I'm just gonna pretend this game is important. Like it's Favre's last game or something.
Tuffy: Hey, look! Favre threw it 61 mph! That's as fast as...uhm...actually, I have no comparison for it, but it sure looks impressive in a flashy graphic with a pretty gradient. slurp.
The Bears played nickel on first down because of their intense unspoken fear of Favre, not because the Packers playcalling is more transparent than a white shirt on a co-ed during spring break. Good call, John.
Imagine what Ruvell Martin could have done if the pass had led him instead of circling the airport, waiting for clearance to land.
A photo montage of Favre accompanied by Led Zeppelin...where did I see that...oh, right! We just saw a video of John Madden's MySpace page as a bumper.
Sooze: Argdsgdrtyhnvg! Bartender!!!
I'll let you cover that one, Tuffy.
Tuffy: Ruvell Martin, why did you do that? Why did you embarrass the Favre? The Favre is not pleased with your actions. You must complete the cross for your Favre. Do not let the Favre be intercepted with your weakness. Kneel before Favre!

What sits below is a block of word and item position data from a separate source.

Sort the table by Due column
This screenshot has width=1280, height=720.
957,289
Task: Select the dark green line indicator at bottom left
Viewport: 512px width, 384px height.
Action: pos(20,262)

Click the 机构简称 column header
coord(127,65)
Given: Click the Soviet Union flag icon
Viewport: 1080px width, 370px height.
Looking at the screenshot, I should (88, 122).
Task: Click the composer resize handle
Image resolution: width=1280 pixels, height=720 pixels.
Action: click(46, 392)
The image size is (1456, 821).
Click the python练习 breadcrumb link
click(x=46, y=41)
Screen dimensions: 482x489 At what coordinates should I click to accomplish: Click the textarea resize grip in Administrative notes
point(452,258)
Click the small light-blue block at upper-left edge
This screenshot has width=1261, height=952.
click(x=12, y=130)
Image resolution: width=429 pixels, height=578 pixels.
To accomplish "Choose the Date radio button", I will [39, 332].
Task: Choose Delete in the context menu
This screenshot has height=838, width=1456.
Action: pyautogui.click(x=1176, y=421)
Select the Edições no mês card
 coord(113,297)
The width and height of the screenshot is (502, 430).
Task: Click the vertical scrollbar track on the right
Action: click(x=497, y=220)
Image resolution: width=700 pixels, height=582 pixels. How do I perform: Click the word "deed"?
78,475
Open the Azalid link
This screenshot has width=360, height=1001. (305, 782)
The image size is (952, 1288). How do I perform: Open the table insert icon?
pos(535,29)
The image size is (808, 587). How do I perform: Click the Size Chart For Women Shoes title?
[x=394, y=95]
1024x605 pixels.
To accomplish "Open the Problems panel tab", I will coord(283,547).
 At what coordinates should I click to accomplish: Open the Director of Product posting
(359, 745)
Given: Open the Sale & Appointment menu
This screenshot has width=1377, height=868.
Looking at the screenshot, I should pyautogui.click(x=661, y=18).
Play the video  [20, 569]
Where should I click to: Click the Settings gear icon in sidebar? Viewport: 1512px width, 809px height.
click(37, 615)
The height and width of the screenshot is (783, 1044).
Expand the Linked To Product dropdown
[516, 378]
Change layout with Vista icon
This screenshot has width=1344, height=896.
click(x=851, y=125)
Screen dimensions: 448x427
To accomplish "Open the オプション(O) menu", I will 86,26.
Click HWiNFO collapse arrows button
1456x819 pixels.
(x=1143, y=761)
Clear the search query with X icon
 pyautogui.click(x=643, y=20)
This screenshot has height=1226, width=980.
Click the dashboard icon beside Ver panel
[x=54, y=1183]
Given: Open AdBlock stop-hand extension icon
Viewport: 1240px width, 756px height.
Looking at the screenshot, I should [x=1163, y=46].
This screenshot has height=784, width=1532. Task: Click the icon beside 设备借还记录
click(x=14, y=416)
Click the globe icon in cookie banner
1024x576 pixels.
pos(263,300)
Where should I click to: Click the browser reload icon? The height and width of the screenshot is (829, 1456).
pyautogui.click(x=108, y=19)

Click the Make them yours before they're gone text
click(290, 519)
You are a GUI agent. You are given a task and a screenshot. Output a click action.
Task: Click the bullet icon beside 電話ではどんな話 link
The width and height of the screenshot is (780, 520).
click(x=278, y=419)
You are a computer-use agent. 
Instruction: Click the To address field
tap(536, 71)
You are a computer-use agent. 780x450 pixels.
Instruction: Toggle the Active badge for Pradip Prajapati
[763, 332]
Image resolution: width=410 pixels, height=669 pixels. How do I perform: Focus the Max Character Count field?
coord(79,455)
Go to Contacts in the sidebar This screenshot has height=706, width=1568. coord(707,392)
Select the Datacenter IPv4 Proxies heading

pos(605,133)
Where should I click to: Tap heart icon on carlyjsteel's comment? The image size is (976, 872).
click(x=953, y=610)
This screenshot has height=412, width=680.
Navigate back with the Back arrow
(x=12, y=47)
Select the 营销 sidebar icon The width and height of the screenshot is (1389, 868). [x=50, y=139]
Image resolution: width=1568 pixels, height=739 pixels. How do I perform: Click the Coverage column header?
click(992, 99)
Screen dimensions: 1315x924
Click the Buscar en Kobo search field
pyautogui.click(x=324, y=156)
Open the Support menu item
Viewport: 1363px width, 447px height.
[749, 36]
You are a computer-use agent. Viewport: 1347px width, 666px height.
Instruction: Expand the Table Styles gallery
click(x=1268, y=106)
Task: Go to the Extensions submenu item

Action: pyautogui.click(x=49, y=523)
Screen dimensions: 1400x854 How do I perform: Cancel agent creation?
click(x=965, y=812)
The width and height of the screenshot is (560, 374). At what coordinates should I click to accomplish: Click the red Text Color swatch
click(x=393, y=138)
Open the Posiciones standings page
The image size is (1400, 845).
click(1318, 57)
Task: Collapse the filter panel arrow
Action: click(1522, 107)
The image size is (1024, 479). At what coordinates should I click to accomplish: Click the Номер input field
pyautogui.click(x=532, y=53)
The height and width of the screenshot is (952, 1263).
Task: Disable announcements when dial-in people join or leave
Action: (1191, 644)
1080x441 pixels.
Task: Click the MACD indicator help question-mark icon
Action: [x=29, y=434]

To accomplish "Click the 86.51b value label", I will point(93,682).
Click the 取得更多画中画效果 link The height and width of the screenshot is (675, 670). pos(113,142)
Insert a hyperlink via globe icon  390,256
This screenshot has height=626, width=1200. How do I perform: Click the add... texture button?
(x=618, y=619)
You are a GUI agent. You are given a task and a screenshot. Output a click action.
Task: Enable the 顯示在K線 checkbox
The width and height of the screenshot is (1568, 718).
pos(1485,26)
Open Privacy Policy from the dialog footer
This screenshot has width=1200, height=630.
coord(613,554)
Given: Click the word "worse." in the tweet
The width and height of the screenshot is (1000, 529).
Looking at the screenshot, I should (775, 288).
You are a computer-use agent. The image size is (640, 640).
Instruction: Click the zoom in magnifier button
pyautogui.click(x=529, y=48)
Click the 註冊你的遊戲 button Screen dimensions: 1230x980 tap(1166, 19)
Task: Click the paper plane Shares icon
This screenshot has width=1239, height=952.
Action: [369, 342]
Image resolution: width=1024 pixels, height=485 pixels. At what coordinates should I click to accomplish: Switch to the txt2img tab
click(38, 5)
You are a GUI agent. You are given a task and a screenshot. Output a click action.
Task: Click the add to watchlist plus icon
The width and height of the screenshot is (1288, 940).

Nate! aaaah! Master of the universe! He'll save every one of us! He's just a man, but he can never fail; no one but the pure in heart can intercept the Favre pass. ooooh. oooooooooh.
gack. Back to you, Sooze.
Sooze: Oh no! Watch out Sexy Rexy! Awwwww shit, it's Nick Collins with the pick and the TD.
P.S. Suck my metaphorical balls, Rayner. It's a fucking extra point. Get used to it.
Packers 13, Bears DA BIG FAT ZERO
Sooze: John Madden, in all of his infinite wisdom claims that turnovers should never happen in professional football. Rexy fumbles. Pickett recovers.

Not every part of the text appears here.